* **Work instruction**
Copy the lines below exactly. No picture goes into the copy.

Source data:

↓↓↓

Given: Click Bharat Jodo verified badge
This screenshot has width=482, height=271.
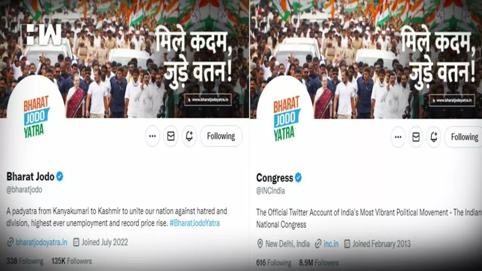Looking at the screenshot, I should pyautogui.click(x=60, y=176).
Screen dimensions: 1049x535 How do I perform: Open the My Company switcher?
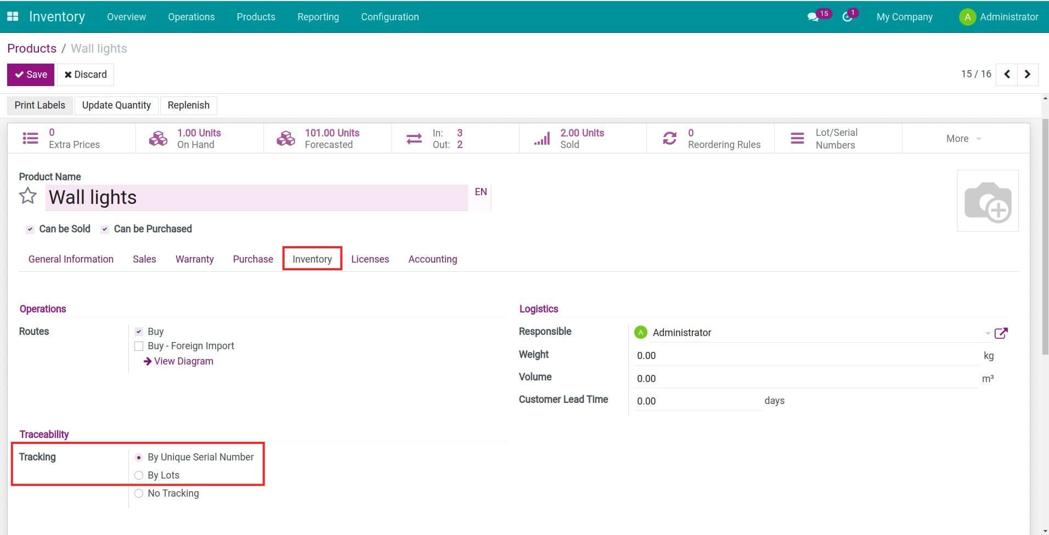[x=904, y=17]
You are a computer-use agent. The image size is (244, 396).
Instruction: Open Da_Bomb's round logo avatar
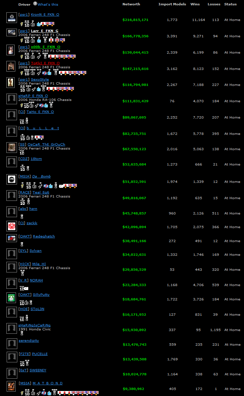pyautogui.click(x=12, y=179)
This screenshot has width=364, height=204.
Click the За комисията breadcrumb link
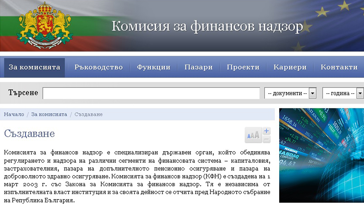coord(49,114)
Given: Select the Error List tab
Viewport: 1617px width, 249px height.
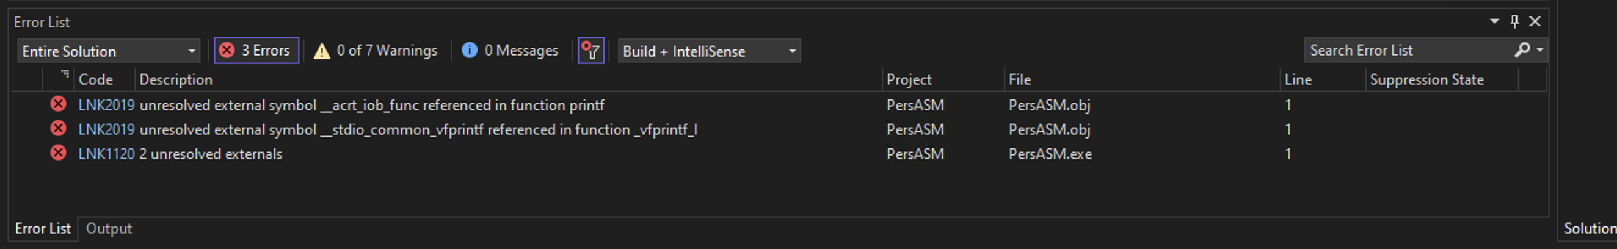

↑↑↑

* **Reply to the exercise**
Given: Click Bharat Jodo verified badge
This screenshot has width=482, height=271.
Looking at the screenshot, I should pyautogui.click(x=60, y=176).
Screen dimensions: 1049x535 How do I perform: Open the My Company switcher?
[x=904, y=17]
You are a computer-use agent. The image size is (244, 396).
Instruction: Open Da_Bomb's round logo avatar
pyautogui.click(x=12, y=179)
This screenshot has width=364, height=204.
Click the За комисията breadcrumb link
coord(49,114)
Given: Select the Error List tab
Viewport: 1617px width, 249px height.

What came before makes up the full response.